--- Given records ---
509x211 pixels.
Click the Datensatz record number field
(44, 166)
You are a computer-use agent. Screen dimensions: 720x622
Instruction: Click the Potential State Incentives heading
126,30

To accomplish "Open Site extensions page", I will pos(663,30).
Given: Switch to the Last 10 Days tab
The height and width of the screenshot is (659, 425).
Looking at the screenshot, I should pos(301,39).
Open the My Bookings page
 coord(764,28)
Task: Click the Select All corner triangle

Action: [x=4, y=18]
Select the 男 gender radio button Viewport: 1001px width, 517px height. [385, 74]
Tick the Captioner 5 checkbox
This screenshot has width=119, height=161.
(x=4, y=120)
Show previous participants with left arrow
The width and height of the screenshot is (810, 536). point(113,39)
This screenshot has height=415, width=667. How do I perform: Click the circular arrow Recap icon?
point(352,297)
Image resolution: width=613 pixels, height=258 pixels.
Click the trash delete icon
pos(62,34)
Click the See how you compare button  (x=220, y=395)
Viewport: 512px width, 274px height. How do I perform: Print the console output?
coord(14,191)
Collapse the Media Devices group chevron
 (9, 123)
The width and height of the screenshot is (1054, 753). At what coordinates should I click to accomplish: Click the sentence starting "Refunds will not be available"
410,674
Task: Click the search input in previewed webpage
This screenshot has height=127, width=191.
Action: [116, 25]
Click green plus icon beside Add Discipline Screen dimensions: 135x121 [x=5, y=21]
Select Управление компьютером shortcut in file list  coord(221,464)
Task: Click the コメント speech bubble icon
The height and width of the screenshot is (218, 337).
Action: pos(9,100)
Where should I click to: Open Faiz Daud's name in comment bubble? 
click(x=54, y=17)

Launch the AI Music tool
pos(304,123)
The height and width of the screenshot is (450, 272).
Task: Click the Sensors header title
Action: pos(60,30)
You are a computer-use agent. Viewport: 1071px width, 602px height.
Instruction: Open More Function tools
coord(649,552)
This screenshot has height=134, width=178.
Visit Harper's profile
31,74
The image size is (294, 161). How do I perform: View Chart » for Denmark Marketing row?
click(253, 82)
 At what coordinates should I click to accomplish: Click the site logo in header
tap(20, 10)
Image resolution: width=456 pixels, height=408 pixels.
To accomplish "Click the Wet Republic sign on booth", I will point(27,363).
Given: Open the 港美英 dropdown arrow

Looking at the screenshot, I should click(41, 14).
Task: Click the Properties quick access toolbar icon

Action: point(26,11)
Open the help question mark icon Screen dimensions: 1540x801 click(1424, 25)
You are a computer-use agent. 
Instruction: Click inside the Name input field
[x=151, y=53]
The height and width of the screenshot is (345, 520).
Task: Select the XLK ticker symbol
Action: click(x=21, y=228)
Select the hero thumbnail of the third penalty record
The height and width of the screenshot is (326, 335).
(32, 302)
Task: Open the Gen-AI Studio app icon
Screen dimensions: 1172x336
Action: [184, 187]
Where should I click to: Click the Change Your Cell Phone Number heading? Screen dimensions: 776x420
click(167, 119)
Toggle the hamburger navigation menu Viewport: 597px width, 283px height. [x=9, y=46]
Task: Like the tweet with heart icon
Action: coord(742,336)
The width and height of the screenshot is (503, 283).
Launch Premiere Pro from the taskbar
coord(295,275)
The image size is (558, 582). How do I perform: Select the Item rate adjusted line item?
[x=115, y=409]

--- Your assignment ---
Repeat exactly the lines of the listing above, from the one with "This screenshot has height=415, width=667." down to the one with "Click the See"; both of those lines belong in the range.

--- Answer for the task ---
This screenshot has height=415, width=667. How do I perform: Click the circular arrow Recap icon?
point(352,297)
Image resolution: width=613 pixels, height=258 pixels.
Click the trash delete icon
pos(62,34)
Click the See how you compare button  (x=220, y=395)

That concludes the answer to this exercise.